● **REQUIRED WORK**:
Each line of the listing that includes the string "link" is to be identified and copied.

'''

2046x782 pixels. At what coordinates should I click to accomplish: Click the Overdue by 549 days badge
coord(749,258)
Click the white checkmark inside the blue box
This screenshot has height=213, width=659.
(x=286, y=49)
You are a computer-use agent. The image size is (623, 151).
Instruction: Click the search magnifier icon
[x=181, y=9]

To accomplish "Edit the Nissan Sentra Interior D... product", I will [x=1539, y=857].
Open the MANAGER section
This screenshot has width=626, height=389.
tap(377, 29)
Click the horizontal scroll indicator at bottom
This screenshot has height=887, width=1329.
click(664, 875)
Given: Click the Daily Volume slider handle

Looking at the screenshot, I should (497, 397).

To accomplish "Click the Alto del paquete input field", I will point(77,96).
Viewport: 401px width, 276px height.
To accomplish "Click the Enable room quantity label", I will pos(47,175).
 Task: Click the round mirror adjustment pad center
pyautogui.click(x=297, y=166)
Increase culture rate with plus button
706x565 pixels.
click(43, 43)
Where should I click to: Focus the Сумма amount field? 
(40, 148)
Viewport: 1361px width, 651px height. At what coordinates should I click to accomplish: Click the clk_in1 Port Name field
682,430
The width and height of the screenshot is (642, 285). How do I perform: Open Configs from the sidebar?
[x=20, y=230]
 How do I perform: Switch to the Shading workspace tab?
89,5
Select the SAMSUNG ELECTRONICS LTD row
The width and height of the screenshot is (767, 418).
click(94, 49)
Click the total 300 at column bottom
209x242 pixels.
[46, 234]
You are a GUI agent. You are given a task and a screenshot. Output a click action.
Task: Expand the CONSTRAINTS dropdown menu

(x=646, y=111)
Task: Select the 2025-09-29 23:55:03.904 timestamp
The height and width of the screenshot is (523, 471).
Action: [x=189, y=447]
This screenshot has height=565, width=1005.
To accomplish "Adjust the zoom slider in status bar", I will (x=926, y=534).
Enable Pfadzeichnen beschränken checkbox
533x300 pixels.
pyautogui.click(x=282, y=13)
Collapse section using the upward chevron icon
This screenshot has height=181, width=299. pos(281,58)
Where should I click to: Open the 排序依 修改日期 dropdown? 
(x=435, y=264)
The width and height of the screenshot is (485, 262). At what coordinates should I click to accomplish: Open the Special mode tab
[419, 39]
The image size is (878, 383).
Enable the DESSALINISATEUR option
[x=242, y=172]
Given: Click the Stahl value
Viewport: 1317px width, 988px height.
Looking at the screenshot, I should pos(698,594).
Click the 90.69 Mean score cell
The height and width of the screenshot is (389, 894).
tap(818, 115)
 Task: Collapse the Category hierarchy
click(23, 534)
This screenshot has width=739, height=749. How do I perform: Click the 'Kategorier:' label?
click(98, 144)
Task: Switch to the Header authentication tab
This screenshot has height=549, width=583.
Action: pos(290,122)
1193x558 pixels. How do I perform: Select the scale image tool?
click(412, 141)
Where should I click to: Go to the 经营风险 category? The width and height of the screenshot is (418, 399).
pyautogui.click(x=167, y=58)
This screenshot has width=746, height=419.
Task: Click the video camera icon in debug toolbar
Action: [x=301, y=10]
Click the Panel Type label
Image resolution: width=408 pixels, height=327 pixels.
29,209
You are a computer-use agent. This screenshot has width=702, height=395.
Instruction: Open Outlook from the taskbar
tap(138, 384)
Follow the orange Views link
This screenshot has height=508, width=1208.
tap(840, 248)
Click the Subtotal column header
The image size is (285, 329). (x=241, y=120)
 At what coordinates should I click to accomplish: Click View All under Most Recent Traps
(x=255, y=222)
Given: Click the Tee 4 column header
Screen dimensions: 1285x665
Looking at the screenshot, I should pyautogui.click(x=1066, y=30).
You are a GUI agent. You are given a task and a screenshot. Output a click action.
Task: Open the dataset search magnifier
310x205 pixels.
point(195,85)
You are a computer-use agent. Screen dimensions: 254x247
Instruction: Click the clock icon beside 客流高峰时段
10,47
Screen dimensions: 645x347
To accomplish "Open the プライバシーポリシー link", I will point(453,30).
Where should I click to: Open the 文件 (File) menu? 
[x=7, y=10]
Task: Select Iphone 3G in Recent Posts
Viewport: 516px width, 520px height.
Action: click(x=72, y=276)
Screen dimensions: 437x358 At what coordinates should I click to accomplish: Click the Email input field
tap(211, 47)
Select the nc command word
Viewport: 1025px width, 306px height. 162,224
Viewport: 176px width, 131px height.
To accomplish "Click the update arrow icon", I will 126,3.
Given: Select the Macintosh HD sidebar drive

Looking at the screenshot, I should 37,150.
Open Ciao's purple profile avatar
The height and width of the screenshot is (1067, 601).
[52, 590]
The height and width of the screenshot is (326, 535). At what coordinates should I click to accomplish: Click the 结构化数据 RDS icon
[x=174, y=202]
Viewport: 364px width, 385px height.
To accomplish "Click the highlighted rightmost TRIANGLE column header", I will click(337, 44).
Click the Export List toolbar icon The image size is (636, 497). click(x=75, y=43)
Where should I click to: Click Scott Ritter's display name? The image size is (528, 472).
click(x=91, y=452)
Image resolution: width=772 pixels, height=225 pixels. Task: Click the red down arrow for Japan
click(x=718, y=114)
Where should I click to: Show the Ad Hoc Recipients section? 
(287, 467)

'''

● **EXPECTED ANSWER**:
Follow the orange Views link
To accomplish "Open the プライバシーポリシー link", I will point(453,30).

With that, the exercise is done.